California’s notable advance pushed its per-capita income to $85,300 as of September 2024 – the fourth-highest among the states and 18% higher than the nation’s $72,400.

No. 1 was Massachusetts at $94,400, followed by Connecticut at $93,500 and New York at $86,200. After California was New Jersey and Wyoming at $84,900.

Mississippi had the lowest income, at $51,500, West Virginia at $54,900, Alabama at $56,200, New Mexico at $57,400, and Kentucky at $57,500.

Texas was No. 26 at $68,200 while Florida was No. 19 at $70,900.

The spin

We often wonder who can afford California living – or this month, what entity could absorb a humungous wildfire repair bill.

Well, these income yardsticks suggest there have been numerous Californians with robust increases in what they get paid, noting these stats track wealth created inside and outside the traditional workplace.

This collective upswing is not a one-shot wonder.
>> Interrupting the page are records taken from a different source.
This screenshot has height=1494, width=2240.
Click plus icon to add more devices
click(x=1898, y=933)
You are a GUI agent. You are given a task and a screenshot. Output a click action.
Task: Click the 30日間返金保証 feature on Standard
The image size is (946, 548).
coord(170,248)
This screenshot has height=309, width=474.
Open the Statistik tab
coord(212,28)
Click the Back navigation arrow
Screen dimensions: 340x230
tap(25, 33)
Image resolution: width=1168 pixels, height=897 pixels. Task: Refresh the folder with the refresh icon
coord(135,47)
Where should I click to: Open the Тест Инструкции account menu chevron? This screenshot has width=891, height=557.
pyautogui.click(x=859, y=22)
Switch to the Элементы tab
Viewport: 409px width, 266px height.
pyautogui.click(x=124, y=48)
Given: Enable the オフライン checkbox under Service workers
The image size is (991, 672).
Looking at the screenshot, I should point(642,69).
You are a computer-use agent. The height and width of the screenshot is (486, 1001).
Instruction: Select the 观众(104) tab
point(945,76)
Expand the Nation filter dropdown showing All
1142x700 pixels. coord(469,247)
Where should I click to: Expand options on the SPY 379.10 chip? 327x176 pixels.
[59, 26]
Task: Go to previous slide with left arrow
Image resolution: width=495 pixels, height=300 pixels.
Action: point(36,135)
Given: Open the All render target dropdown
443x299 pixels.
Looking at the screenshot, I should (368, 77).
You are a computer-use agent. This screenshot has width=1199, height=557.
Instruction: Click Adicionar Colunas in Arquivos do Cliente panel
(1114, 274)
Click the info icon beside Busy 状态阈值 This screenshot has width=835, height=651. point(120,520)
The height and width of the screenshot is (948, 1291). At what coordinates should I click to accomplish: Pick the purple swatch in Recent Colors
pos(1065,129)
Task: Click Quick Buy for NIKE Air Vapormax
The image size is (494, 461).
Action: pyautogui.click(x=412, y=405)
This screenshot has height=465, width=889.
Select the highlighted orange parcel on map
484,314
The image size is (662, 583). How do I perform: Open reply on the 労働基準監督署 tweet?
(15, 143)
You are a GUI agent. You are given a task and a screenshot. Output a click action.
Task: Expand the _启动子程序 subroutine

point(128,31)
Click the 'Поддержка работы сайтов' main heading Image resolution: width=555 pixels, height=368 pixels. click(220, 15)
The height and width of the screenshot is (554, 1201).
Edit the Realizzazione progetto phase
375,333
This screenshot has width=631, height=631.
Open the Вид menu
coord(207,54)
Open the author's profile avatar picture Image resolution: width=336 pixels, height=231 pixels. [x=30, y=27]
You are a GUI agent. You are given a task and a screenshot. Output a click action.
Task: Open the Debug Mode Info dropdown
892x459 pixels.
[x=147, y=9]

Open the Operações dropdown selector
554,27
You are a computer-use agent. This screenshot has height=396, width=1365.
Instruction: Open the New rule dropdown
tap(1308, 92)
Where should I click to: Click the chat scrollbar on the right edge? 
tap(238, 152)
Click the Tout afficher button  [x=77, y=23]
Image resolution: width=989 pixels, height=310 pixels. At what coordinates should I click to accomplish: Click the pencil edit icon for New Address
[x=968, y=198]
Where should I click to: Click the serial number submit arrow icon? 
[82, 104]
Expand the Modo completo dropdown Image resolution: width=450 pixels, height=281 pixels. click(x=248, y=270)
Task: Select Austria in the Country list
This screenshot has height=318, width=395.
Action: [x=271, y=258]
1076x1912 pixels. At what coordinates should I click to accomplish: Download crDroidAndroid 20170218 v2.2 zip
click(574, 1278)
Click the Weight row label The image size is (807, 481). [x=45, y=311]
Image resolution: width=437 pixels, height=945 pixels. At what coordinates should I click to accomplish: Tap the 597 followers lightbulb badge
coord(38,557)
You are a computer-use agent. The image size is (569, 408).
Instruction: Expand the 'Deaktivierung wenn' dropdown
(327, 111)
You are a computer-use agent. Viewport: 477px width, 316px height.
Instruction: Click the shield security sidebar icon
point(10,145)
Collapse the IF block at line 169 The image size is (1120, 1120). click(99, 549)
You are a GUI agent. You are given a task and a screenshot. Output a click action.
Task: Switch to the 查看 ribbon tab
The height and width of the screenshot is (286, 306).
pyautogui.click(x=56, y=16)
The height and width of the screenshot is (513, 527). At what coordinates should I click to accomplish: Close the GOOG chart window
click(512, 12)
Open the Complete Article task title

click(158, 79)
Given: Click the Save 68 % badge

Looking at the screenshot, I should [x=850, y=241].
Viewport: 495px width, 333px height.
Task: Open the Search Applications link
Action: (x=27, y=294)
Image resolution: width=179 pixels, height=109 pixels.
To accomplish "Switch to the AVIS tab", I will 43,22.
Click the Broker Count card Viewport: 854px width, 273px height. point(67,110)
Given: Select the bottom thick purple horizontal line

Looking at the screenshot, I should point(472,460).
California’s per-capita income expanded at an average 5.7% annual rate in the previous four quarters, the year ending September 2023, No. 8 among the states.

Equally impressive is that California’s growth improved by 1 percentage point over these four quarter periods, ​​the seventh-best performance among the states.

By the way, national income growth in the same period cooled by 0.3 percentage points from a 5% pace.